Kendra tilted her head back and released a long breath. She closed her eyes and kept her thoughts from straying into the territory of possibility and fantasy by focusing on all she’d enjoyed about being here. No shitty litter picking. No oiks. She’d been doing real work in support of conservation, with tangible outcomes.
“I know this is going to sound lame, but I tried to contact you.”
“Yeah, it sounds lame. I was told not to go near you, not to contact you. How come that only works one way? How come I’ve had to follow rules, but you don’t?”
Sarah nodded. “I was told not to contact you, and I still wrote to you.” She looked towards her suitcase.
The apology messed with the voice in Kendra’s brain and whispered thoughts of kindness. She held her head in her hand.
“I want you, Kenny. That’s why I’m here.”
Kendra shook her head. “I’ve found something special here, Sarah. Maybe you should look around for a week, find out for yourself what real conservation looks like, and then see what your priorities are.
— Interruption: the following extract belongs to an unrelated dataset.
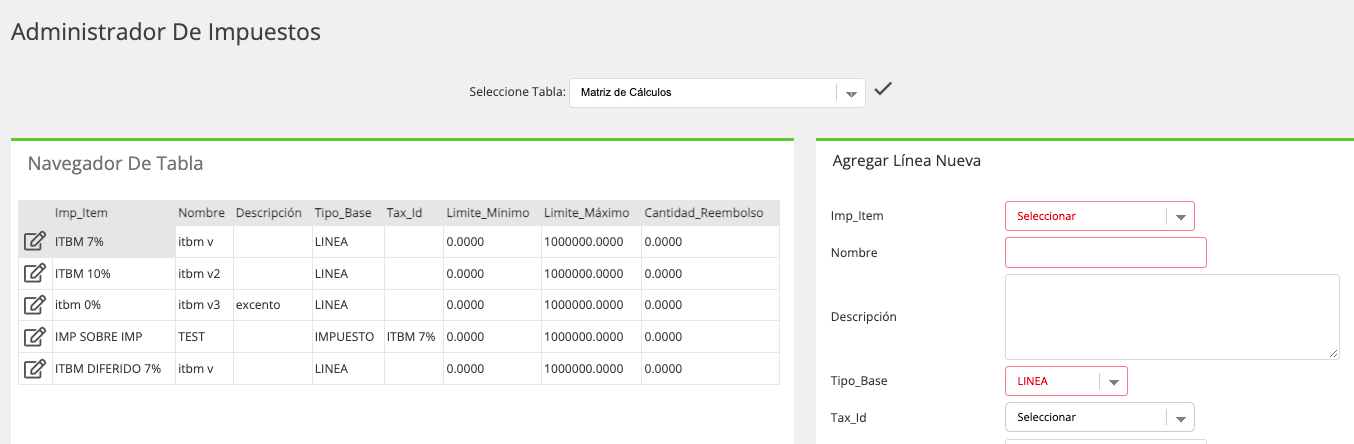The image size is (1354, 444).
Task: Sort by the Imp_Item column header
Action: click(x=81, y=213)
Because I can’t just drop everything and come back into your world and be happy. Not after what happened. I don’t trust you.” She was as wounded by her own words as Sarah appeared.
Sarah bit her lip and released a muffled sound as if recovering from a blow. “I realise trusting me is going to be difficult,” she said.
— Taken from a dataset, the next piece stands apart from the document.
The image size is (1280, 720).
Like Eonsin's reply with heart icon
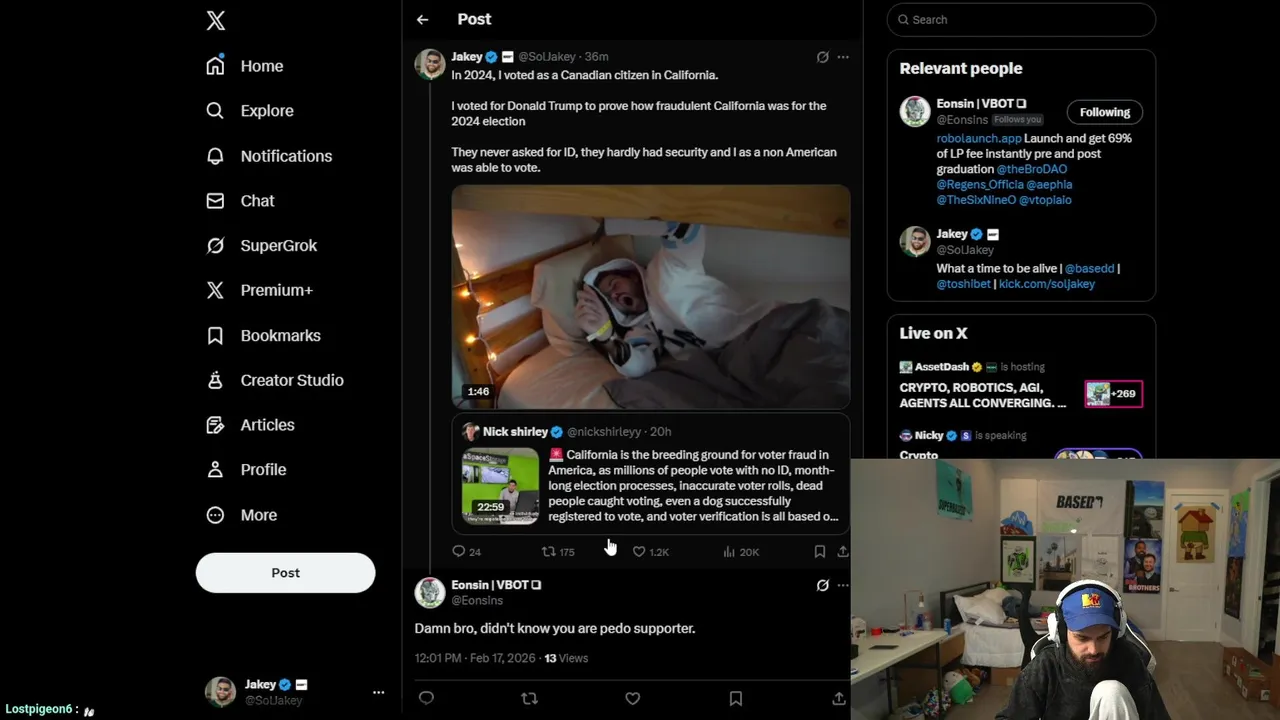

Kendra huffed. “I gave you my heart, and you ripped it apart in the most backhanded way possible. So, no, trusting you isn’t going to be difficult. Right now, it’s impossible.” She didn’t believe everything she said, and her heart squeezed at the pain she saw cross Sarah’s face, but a small part of her needed Sarah to hurt as much as she had. “You politicians are all the same. You think you can take what you want when you want and not give a fuck about the impact on other people.”
Sarah rubbed her wet eyes and slumped on the bed. “You’re right, I know.” She looked towards Kendra. “But I never stopped loving you, Kenny.”
“Don’t throw those words at me.” Kendra stepped towards Sarah, her jaw clenched, shaking her head. “I was over you,” she said, fully aware of the tense she’d used and not believing the lie for one second. She had moved on from the idea of them being together, but the love she had for Sarah had evidently not got that message clearly enough. She clasped one hand to the centre of her body just below her ribs, and with the other ran her fingers through her hair as if trying to rid herself of the conflict.
Sarah stood and moved towards her. “I never got over you.” She inched closer, and Kendra backed away. “I could never get over you.” She reached for Kendra’s hand.
Kendra pulled back.
“If you want me to go, I’ll leave,” Sarah said, lowering her hand.
Kendra hugged herself and looked away from Sarah’s trembling. “No,” she whispered.
Sarah stared through the window towards the lake. “Will you give me the week? Show me around? Talk with me?”
Kendra resisted the biting urge to draw Sarah into her arms. “Supper is at eight,” she said and left the hut. She paced the short distance from the water’s edge to the start of the jungle and up the track to the dipterocarp tree that had become her place of calm reflection, but she couldn’t sit down and give mindfulness the attention it needed. Oscillating between the flashes of irritation that flared from the root of her deep adoration for Sarah, she tugged at her hair one minute and hugged herself the next.
She should have asked Sarah to leave and that would have solved the problem. She could’ve closed this chapter of her life and not looked back. But she couldn’t do that because it wasn’t what she wanted. Sarah had tracked her down, and while the frustration of her having done that tried to rile her further, she couldn’t deny the intensity in the desire between them. She kicked at the ground and cursed to herself.
Malee came up the track. “I saw you stomp off. What’s up?”
Kendra huffed out through her nose. “Sarah’s here.”
Malee curled her lip. “What?”
Kendra indicated towards the camp. “She’s here.”
Malee shook her head. “She must have booked under another name, Kenny, or I would have said something to you. Fucking cheek.”
Kendra rubbed at her teary eyes.
“I’ll speak to her, give her a refund, and she can fuck off.”
Kendra shook her head as she paced and kicked the ground, her vision blurring. She pinched her nose to stem the tears. “I don’t want that.”
Malee stopped her and tugged her into her arms. “Christ, Kenny.”
“I know. I tried to convince myself.”
Malee stared at her with an expression that reflected sympathy and concern.